それでももう限界だという緊急声明を去年国立大学協会が出しています。
なかなか胸に迫るものがあるので抜粋してご紹介しますが、
国家予算が厳しさを増すにつれ国立大学の活動を支える運営費交付金は減額されたままです。
加えて経費の上昇や近年の物価高騰などにより、実質的に予算がめべりし続けています。
その中にあっても質の高い教育研究活動を維持・向上していくために、
寄附金などの外部資金や自ら収入を増やす努力も進めています。
しかしもう限界ですって書いてあるんです。
この緊急声明、我が国の輝ける未来のためにというタイトルがついていて、こう訴えています。
天然資源に乏しい我が国にとって最も重要なのは人材であり、社会と産業を動かす科学技術の進歩です。
国立大学は創設以来世界最高水準の教育研究の実施や重要な学問分野の継承発展、
それからすべての都道府県に設置され、高等教育の機械均等の確保といった役割を担ってきました。
これからも国立大学は我が国の研究力の源であって、
我が国全体のそして各地域の文化社会経済を支える拠点であり、産業教育医療福祉などに責務を負っていく覚悟です。
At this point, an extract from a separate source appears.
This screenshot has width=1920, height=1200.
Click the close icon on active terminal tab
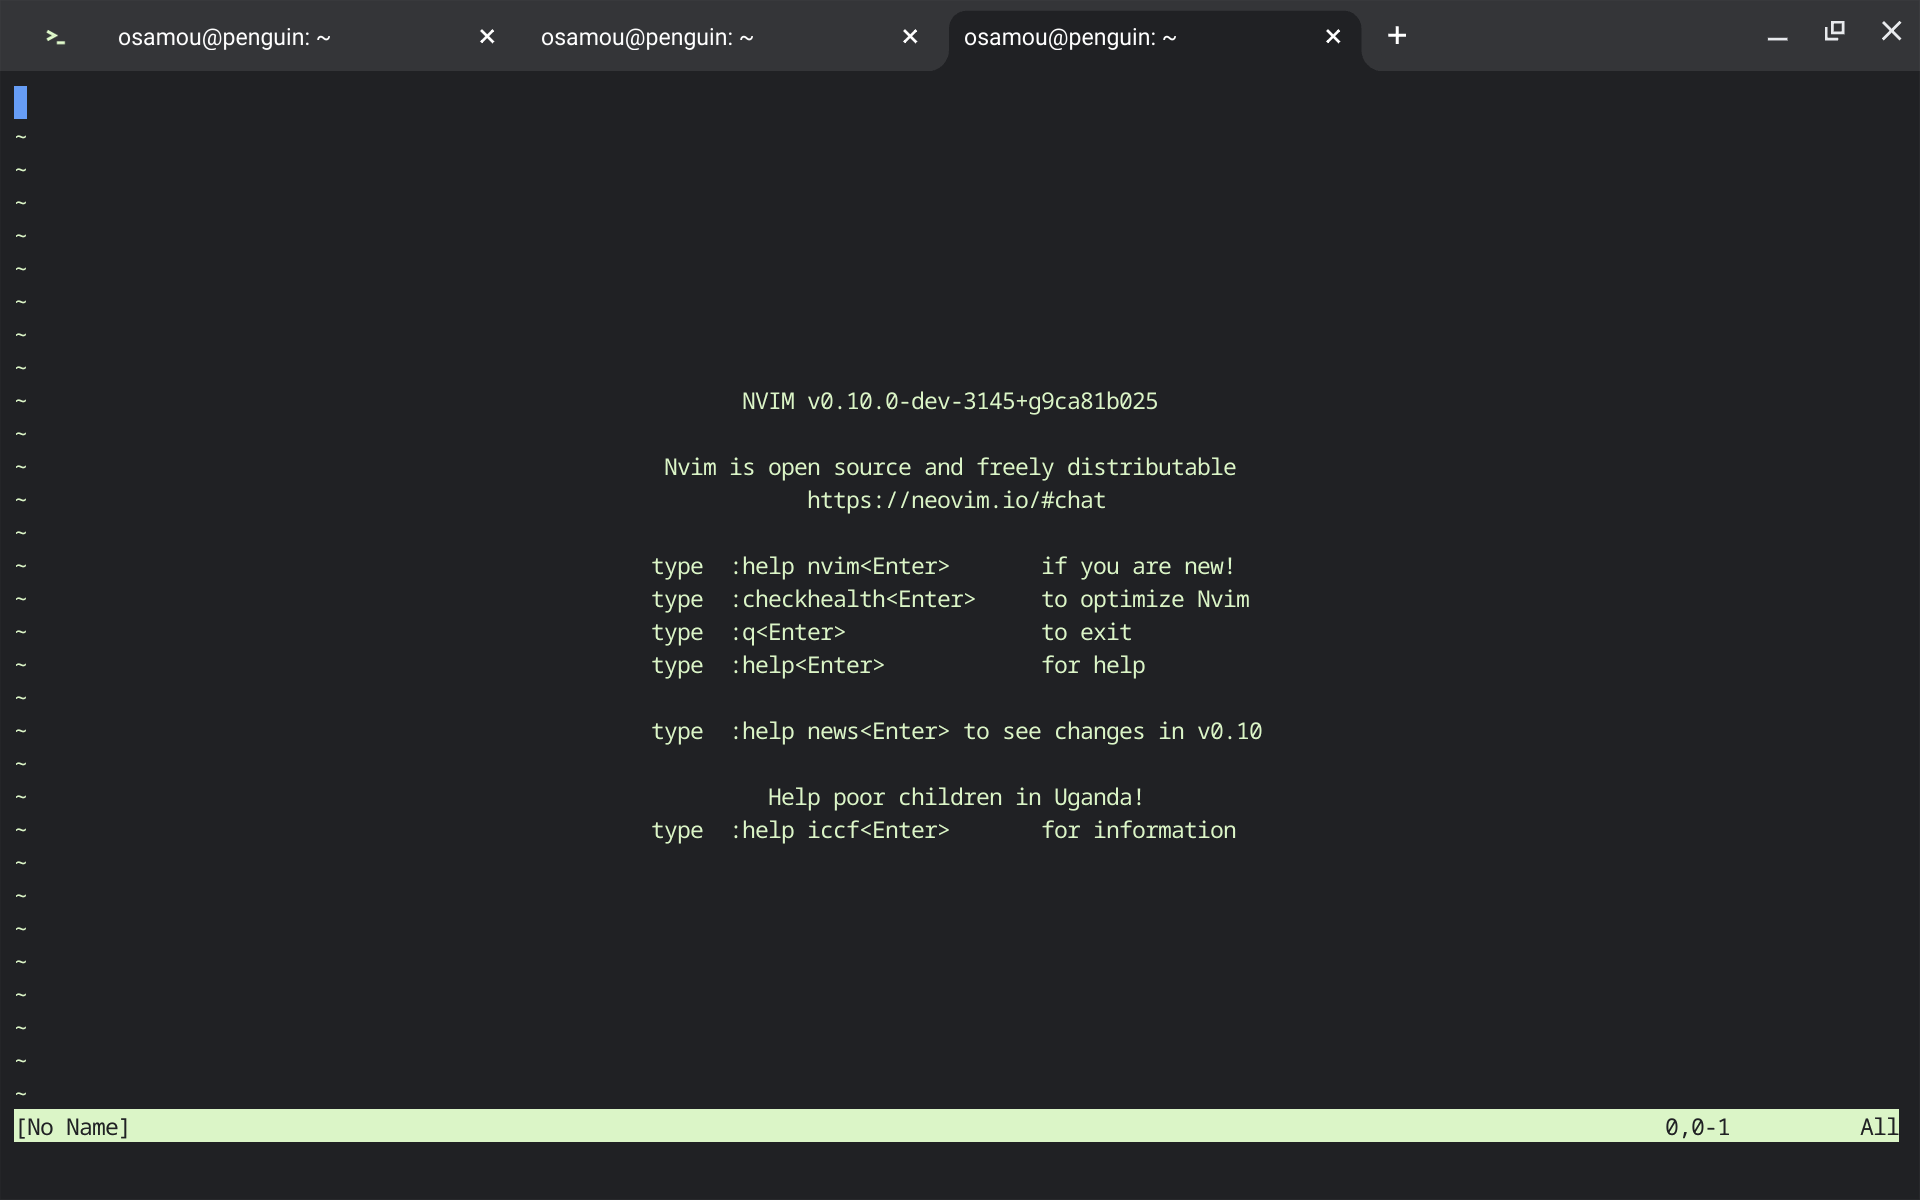pos(1332,36)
国立大学の危機的な財務状況を改善し、我が国の輝ける未来を作り出すために、
皆様の理解と共感、そして力強い協同をお願いする次第です。
これ資源に乏しい日本で最も重要なのは人材って本当にその通りだと思うんですよね。
ついでにと言ってはなんですけれども、大学の研究開発費、大学が使える研究開発費の伸び率、
これも国別に見ますと、2000年からの20年間、日本はほぼ横ばいです。
これに対してドイツは2.2倍、アメリカは2.5倍、韓国は4.5倍に増えて、中国に至っては19倍です。
結果としてと言っていいかわかりませんけれども、引用される数が上位1%に入る優秀な論文の数、
これが研究力ってよく言われるんですけれども、この数は2004年までの20年近くは、
アメリカ、イギリス、ドイツに続いて4位っていうのがずっと低位置だったんですけれども、
これ国の交付金が減り始めるのに補充を合わせるようにですね、その後落ち続けて、最新の23年は過去最低の12位です。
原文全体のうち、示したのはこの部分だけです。